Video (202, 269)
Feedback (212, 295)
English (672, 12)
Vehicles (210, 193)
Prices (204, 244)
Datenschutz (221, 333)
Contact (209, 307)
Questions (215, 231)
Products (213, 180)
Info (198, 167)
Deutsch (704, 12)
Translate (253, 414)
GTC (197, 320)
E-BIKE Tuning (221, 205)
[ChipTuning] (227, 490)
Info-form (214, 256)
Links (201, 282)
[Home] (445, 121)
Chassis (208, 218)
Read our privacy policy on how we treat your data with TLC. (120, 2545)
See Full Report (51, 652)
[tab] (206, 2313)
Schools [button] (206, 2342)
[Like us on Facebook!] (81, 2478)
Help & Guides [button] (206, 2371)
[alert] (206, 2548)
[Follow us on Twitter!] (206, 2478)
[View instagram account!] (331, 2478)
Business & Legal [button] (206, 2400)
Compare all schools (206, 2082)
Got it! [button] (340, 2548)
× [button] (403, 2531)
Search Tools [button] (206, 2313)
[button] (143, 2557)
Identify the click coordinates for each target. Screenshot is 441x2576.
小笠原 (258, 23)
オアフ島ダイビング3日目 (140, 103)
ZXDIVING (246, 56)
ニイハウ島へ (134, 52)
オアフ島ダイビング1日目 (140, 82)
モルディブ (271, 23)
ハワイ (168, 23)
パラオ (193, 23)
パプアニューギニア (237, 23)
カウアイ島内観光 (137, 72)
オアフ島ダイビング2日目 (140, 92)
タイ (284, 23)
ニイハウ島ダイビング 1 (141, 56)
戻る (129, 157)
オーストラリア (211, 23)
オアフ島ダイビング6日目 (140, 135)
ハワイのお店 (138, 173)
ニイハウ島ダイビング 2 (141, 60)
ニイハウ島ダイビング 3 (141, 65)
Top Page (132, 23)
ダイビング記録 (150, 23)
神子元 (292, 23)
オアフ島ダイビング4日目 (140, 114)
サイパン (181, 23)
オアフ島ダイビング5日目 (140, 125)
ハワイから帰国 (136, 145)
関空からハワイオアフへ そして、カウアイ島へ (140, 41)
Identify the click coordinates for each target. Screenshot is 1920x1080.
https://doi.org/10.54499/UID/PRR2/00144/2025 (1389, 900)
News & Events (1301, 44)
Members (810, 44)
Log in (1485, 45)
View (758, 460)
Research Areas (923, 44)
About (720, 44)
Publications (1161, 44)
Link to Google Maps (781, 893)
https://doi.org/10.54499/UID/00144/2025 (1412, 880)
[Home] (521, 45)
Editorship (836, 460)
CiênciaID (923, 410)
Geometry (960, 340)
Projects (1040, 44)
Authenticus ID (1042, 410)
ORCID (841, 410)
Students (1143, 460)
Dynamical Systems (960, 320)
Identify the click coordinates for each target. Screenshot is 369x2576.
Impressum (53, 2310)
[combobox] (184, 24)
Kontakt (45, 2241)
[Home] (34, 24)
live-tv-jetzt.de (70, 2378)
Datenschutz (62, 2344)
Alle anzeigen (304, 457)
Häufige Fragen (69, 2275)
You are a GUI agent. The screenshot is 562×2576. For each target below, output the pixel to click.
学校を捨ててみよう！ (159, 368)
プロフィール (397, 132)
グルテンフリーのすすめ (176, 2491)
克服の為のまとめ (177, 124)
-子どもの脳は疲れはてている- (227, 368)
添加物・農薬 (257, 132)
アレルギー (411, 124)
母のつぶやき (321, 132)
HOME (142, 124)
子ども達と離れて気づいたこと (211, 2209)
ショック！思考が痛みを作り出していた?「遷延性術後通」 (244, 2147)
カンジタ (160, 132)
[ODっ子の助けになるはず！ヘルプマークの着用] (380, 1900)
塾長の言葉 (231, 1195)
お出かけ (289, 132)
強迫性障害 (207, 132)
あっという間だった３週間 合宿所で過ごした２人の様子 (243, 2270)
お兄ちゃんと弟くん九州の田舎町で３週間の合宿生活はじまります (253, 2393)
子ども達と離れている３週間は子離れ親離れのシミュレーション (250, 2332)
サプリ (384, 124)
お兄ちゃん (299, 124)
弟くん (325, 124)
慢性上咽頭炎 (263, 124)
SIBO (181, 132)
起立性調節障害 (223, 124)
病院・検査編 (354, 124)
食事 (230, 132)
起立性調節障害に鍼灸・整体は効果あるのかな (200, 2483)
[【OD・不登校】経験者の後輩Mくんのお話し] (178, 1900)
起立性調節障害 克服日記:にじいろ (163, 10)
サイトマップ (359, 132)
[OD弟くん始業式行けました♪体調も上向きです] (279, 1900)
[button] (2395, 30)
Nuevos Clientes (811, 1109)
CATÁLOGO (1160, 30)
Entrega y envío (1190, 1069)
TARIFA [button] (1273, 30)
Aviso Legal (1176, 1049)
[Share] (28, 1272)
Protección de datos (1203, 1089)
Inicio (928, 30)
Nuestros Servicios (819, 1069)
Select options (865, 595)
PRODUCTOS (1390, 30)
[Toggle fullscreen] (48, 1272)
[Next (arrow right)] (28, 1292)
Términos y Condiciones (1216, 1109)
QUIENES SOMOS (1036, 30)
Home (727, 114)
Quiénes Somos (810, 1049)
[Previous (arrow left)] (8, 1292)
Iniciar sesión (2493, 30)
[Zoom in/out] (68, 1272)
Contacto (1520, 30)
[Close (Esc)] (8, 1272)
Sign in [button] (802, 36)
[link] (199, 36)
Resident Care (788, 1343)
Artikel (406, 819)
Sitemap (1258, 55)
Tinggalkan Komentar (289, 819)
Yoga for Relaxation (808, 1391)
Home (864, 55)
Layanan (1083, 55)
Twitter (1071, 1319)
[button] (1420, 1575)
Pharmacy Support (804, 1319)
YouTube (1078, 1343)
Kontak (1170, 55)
......
§ **To do**:
Only the lines from the one containing "弟くん (325, 124)" through the last line of the entries above should be copied, exactly as written.

§ **Solution to this problem**:
弟くん (325, 124)
慢性上咽頭炎 (263, 124)
SIBO (181, 132)
起立性調節障害 (223, 124)
病院・検査編 (354, 124)
食事 (230, 132)
起立性調節障害に鍼灸・整体は効果あるのかな (200, 2483)
[【OD・不登校】経験者の後輩Mくんのお話し] (178, 1900)
起立性調節障害 克服日記:にじいろ (163, 10)
サイトマップ (359, 132)
[OD弟くん始業式行けました♪体調も上向きです] (279, 1900)
[button] (2395, 30)
Nuevos Clientes (811, 1109)
CATÁLOGO (1160, 30)
Entrega y envío (1190, 1069)
TARIFA [button] (1273, 30)
Aviso Legal (1176, 1049)
[Share] (28, 1272)
Protección de datos (1203, 1089)
Inicio (928, 30)
Nuestros Servicios (819, 1069)
Select options (865, 595)
PRODUCTOS (1390, 30)
[Toggle fullscreen] (48, 1272)
[Next (arrow right)] (28, 1292)
Términos y Condiciones (1216, 1109)
QUIENES SOMOS (1036, 30)
Home (727, 114)
Quiénes Somos (810, 1049)
[Previous (arrow left)] (8, 1292)
Iniciar sesión (2493, 30)
[Zoom in/out] (68, 1272)
Contacto (1520, 30)
[Close (Esc)] (8, 1272)
Sign in [button] (802, 36)
[link] (199, 36)
Resident Care (788, 1343)
Artikel (406, 819)
Sitemap (1258, 55)
Tinggalkan Komentar (289, 819)
Yoga for Relaxation (808, 1391)
Home (864, 55)
Layanan (1083, 55)
Twitter (1071, 1319)
[button] (1420, 1575)
Pharmacy Support (804, 1319)
YouTube (1078, 1343)
Kontak (1170, 55)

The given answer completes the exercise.